다음을 하시오
아래 항목의 각 줄을 빈 줄은 빼고 마크다운 표로 출력하시오. 열 이름은 '번호'와 '항목 줄'로 하시오.

항목 목록
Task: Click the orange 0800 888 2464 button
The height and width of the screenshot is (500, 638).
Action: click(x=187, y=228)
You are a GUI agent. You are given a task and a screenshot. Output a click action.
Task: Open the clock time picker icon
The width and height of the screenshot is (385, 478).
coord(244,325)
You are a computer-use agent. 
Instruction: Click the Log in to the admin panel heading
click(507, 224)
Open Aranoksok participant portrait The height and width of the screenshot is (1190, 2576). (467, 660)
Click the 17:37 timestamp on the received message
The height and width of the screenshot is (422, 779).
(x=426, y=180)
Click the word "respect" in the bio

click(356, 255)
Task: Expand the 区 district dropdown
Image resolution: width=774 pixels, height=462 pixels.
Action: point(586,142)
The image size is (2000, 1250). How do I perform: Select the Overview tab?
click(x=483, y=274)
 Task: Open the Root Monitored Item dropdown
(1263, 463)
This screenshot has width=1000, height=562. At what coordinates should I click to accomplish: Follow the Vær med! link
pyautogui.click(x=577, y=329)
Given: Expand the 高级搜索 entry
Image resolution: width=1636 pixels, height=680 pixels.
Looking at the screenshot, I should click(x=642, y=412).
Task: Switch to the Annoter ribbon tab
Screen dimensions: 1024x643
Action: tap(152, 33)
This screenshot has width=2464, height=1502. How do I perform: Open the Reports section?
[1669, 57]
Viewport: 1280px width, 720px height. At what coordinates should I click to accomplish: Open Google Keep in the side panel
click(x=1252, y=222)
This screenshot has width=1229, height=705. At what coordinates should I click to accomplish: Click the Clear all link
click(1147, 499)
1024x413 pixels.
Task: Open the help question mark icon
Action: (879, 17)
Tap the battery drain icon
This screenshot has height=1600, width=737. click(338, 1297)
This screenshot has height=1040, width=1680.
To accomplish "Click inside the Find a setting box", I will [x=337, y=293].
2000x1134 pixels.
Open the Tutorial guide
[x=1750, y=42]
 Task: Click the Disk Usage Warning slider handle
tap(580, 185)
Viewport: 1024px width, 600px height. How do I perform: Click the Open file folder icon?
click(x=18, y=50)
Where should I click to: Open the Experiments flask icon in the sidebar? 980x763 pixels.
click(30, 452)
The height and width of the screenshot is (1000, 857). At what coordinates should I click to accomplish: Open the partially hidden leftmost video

정답
| 번호 | 항목 줄 |
|---|---|
| 1 | Task: Click the orange 0800 888 2464 button |
| 2 | The height and width of the screenshot is (500, 638). |
| 3 | Action: click(x=187, y=228) |
| 4 | You are a GUI agent. You are given a task and a screenshot. Output a click action. |
| 5 | Task: Open the clock time picker icon |
| 6 | The width and height of the screenshot is (385, 478). |
| 7 | coord(244,325) |
| 8 | You are a computer-use agent.  |
| 9 | Instruction: Click the Log in to the admin panel heading |
| 10 | click(507, 224) |
| 11 | Open Aranoksok participant portrait The height and width of the screenshot is (1190, 2576). (467, 660) |
| 12 | Click the 17:37 timestamp on the received message |
| 13 | The height and width of the screenshot is (422, 779). |
| 14 | (x=426, y=180) |
| 15 | Click the word "respect" in the bio |
| 16 | click(356, 255) |
| 17 | Task: Expand the 区 district dropdown |
| 18 | Image resolution: width=774 pixels, height=462 pixels. |
| 19 | Action: point(586,142) |
| 20 | The image size is (2000, 1250). How do I perform: Select the Overview tab? |
| 21 | click(x=483, y=274) |
| 22 |  Task: Open the Root Monitored Item dropdown |
| 23 | (1263, 463) |
| 24 | This screenshot has width=1000, height=562. At what coordinates should I click to accomplish: Follow the Vær med! link |
| 25 | pyautogui.click(x=577, y=329) |
| 26 | Given: Expand the 高级搜索 entry |
| 27 | Image resolution: width=1636 pixels, height=680 pixels. |
| 28 | Looking at the screenshot, I should click(x=642, y=412). |
| 29 | Task: Switch to the Annoter ribbon tab |
| 30 | Screen dimensions: 1024x643 |
| 31 | Action: tap(152, 33) |
| 32 | This screenshot has width=2464, height=1502. How do I perform: Open the Reports section? |
| 33 | [1669, 57] |
| 34 | Viewport: 1280px width, 720px height. At what coordinates should I click to accomplish: Open Google Keep in the side panel |
| 35 | click(x=1252, y=222) |
| 36 | This screenshot has width=1229, height=705. At what coordinates should I click to accomplish: Click the Clear all link |
| 37 | click(1147, 499) |
| 38 | 1024x413 pixels. |
| 39 | Task: Open the help question mark icon |
| 40 | Action: (879, 17) |
| 41 | Tap the battery drain icon |
| 42 | This screenshot has height=1600, width=737. click(338, 1297) |
| 43 | This screenshot has height=1040, width=1680. |
| 44 | To accomplish "Click inside the Find a setting box", I will [x=337, y=293]. |
| 45 | 2000x1134 pixels. |
| 46 | Open the Tutorial guide |
| 47 | [x=1750, y=42] |
| 48 |  Task: Click the Disk Usage Warning slider handle |
| 49 | tap(580, 185) |
| 50 | Viewport: 1024px width, 600px height. How do I perform: Click the Open file folder icon? |
| 51 | click(x=18, y=50) |
| 52 | Where should I click to: Open the Experiments flask icon in the sidebar? 980x763 pixels. |
| 53 | click(30, 452) |
| 54 | The height and width of the screenshot is (1000, 857). At what coordinates should I click to accomplish: Open the partially hidden leftmost video |